Swift (c. R. Coombes)

Celebrating Swifts seems the natural thing to do in this long hot summer.  

A few years ago, sitting on a hot veranda in a small village of the Languedoc region of France, I was entertained by the sight and sounds of squadrons of Swifts, thunderbolts on breakneck missions around the narrow village streets.  The screaming parties of Swifts are indeed ‘the perfect incarnation of summer’s energy and passion’.  I wondered why such a bird, dependent on warm, dry weather would take the risk of flying further north, to endure the vagaries of an Irish summer.

They are right up there with the Swallow and the Cuckoo, icons of the short northern summer.  Unlike the latter two, at home in the wider countryside, the Swift is a true ‘towny’, at home on narrow streets and in church towers, under eaves and especially, in the blue yonder above our often-polluted settlements.  Swifts fly and forage so high for mini insect prey and floating spiders, they can escape the ravages of urban air pollution.

Swift: Scythe like wings and bullet shaped body (R. Coombes)

I once observed a pair of Swifts mate on the wing, from the departures lounge of Helsinki Airport: these remarkable creatures rarely touch the ground, unless that is, they fall from the nest as awkward youngsters.  The closest to perching is en route to their nest chamber under an eave or roof tile.  Young birds (4 years and under), don’t land at all for that period of their life. The birds can even sleep on the wing.

 Because of their dependence on aerial insect prey, and how this might vary in supply from day to day, depending on weather conditions, Swifts can and often do stay away from the nest for extended periods as they hunt for prey in damaging wet conditions.  The young birds in the nest undergo a state of torpor, for up to 48 hours, to reduce their energy requirements and when the adults return, they are rewarded with a bolus of food that might extend to 1,000 minute insects! 

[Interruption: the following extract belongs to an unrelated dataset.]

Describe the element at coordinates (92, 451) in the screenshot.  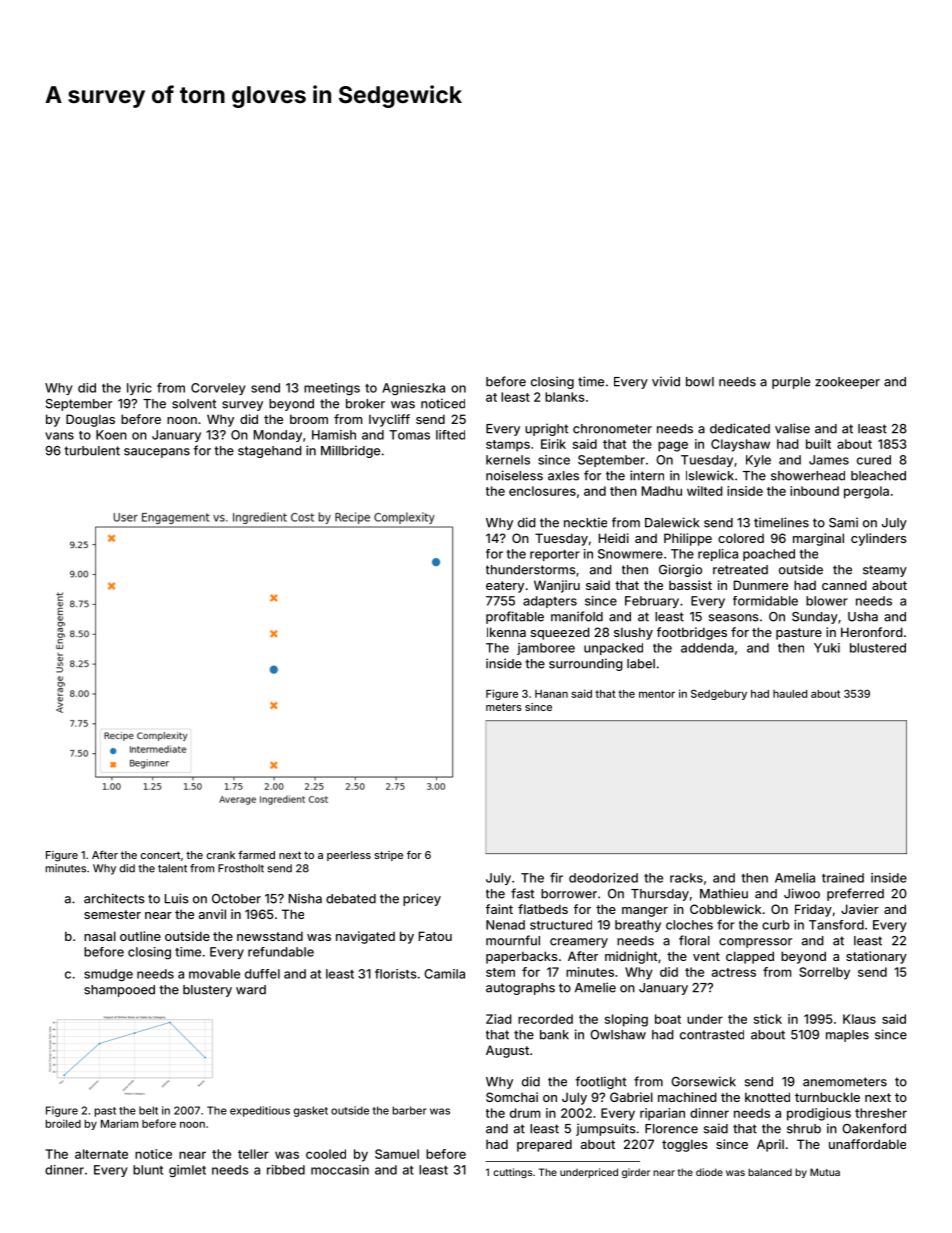
I see `turbulent` at that location.
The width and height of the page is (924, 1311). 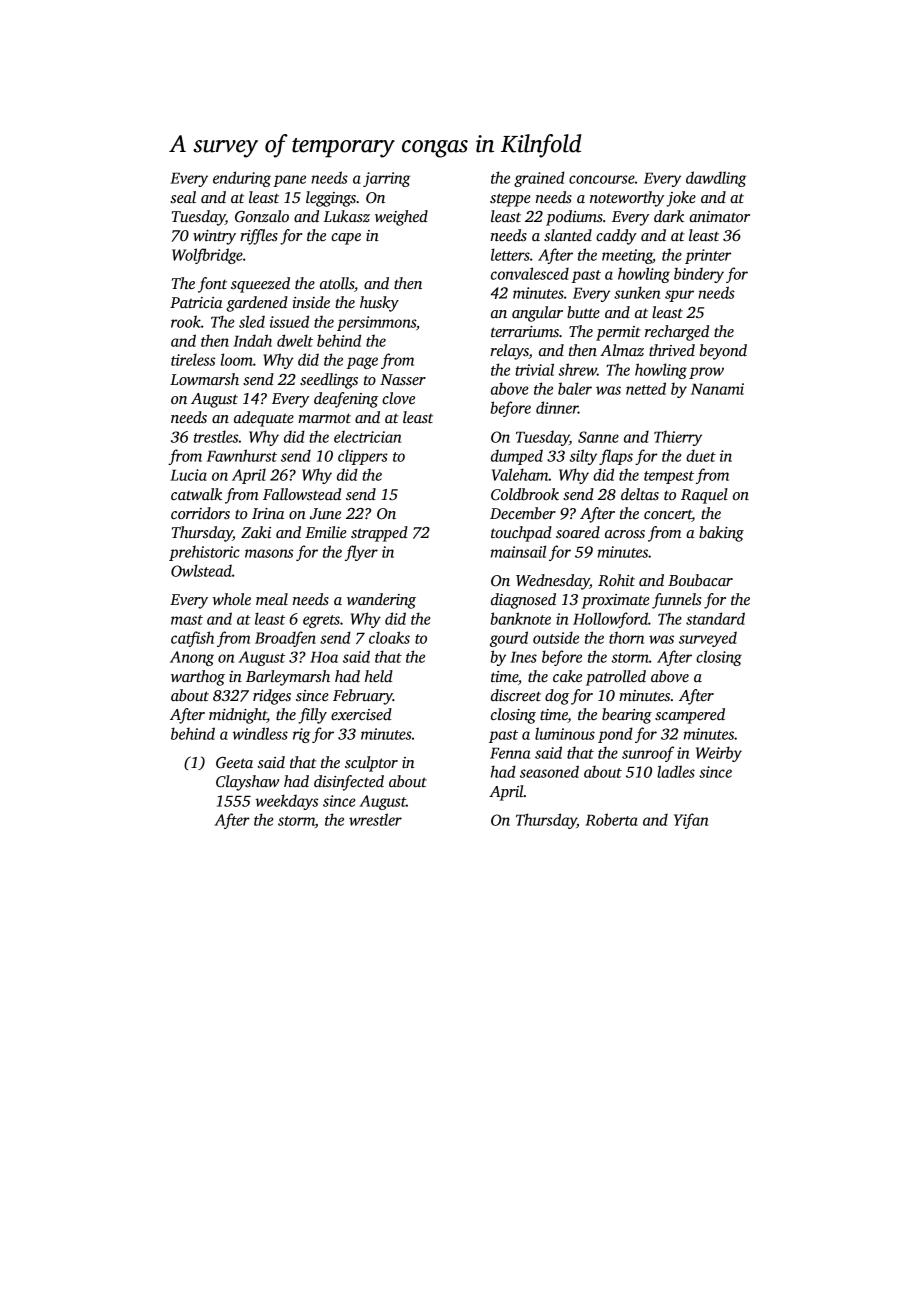 I want to click on enduring, so click(x=242, y=179).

Masters of the Sky (c. Oran O’Sullivan)

Their aerial exploits are the stuff of legends: flying behind depressions, moving into the warm air behind a depression, to scoop up the rich bounty of insects, these flights have been recorded, taking UK birds as far as Germany on feeding expeditions.  Similarly, a huge congregation of Swifts over the freshwater lagoons of south Wexford in mid-summer may have been Welsh birds chasing available prey. Not surprising therefore that these masters of the air regularly clock up 1000 km a day.  They return south to latitudes south of the Sahara in early August, catch them while you can.